C'est ainsi que l'art.
67.
RC permet à la municipalité de prendre toutes mesures pour éviter
l'enlaidissement du territoire communal. L'art 68 RC, en particulier, permet à
la municipalité d'imposer une autre implantation que celle prévue par le
constructeur, si des raisons d'orientation ou d'esthétique le justifient.
b) Selon
une jurisprudence constante, le soin de veiller à l'aspect architectural des
constructions appartient en première ligne aux autorités locales qui disposent
à cet égard d'un large pouvoir d'appréciation (v. arrêts TA AC 1999/0228 du 18
juillet 2000 et références citées, AC 1999/0112 du 29 septembre 2000).
Cela ne vide toutefois pas le contrôle judiciaire de son sens, le tribunal
devant être à même de vérifier si l'autorité intimée s'est fondée sur des
critères pertinents et si l'application de ceux-ci à la situation concrète est
correcte (TA, arrêt AC 1996/0160 du 22 avril 1997 et les références citées).

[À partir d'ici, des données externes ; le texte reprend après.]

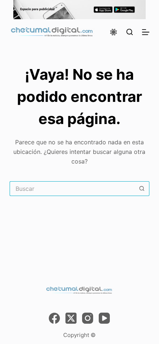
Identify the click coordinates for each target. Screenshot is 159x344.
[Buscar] (129, 32)
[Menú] (145, 32)
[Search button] (142, 188)
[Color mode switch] (113, 32)
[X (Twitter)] (71, 318)
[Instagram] (87, 318)
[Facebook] (54, 318)
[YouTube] (104, 318)
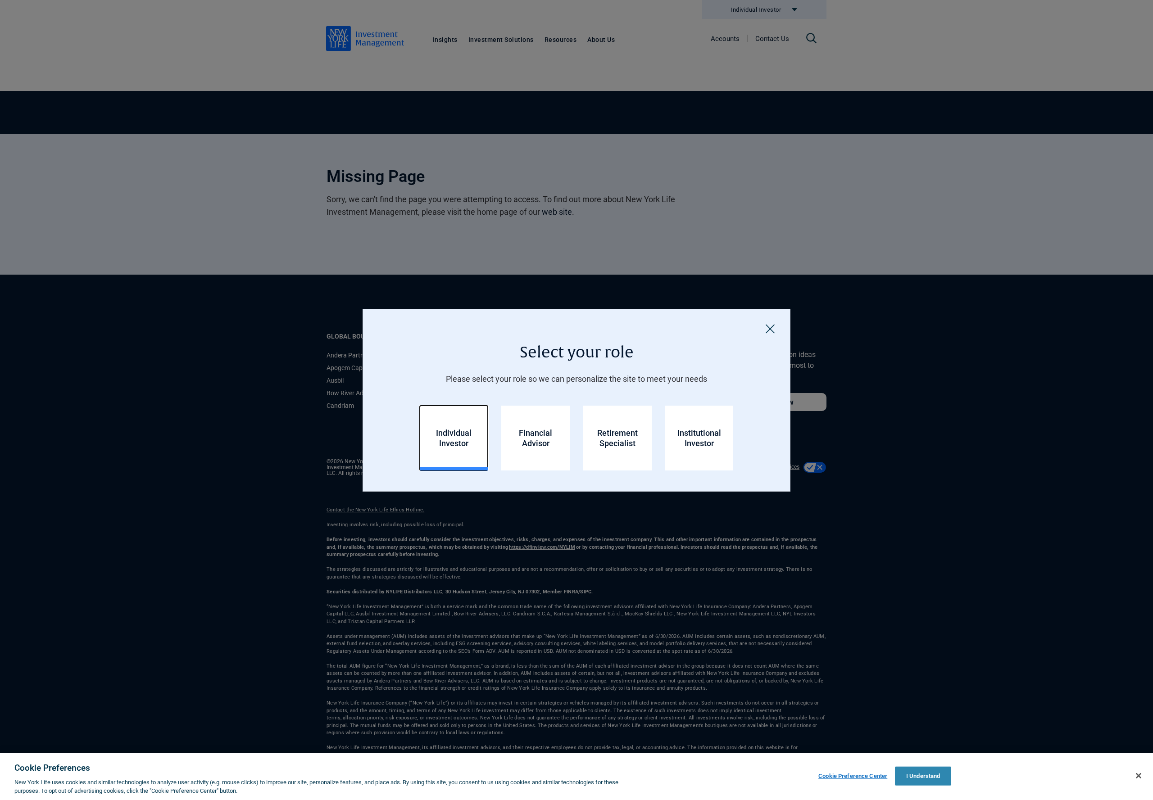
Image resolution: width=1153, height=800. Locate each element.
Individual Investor (454, 437)
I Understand (923, 776)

Dans ce cadre, l'autorité doit notamment veiller à ne pas appliquer la clause
d'esthétique de telle sorte que cela viderait pratiquement de sa substance la
réglementation de la zone en vigueur (ATF 114 1a 345, RDAF 1996 p. 103 consid.
3b et les références citées). Un projet peut être interdit sur la base de
l'art. 86 LATC ou de ses dérivés quand bien même il satisferait par ailleurs à
toutes les dispositions cantonales et communales en matière de construction.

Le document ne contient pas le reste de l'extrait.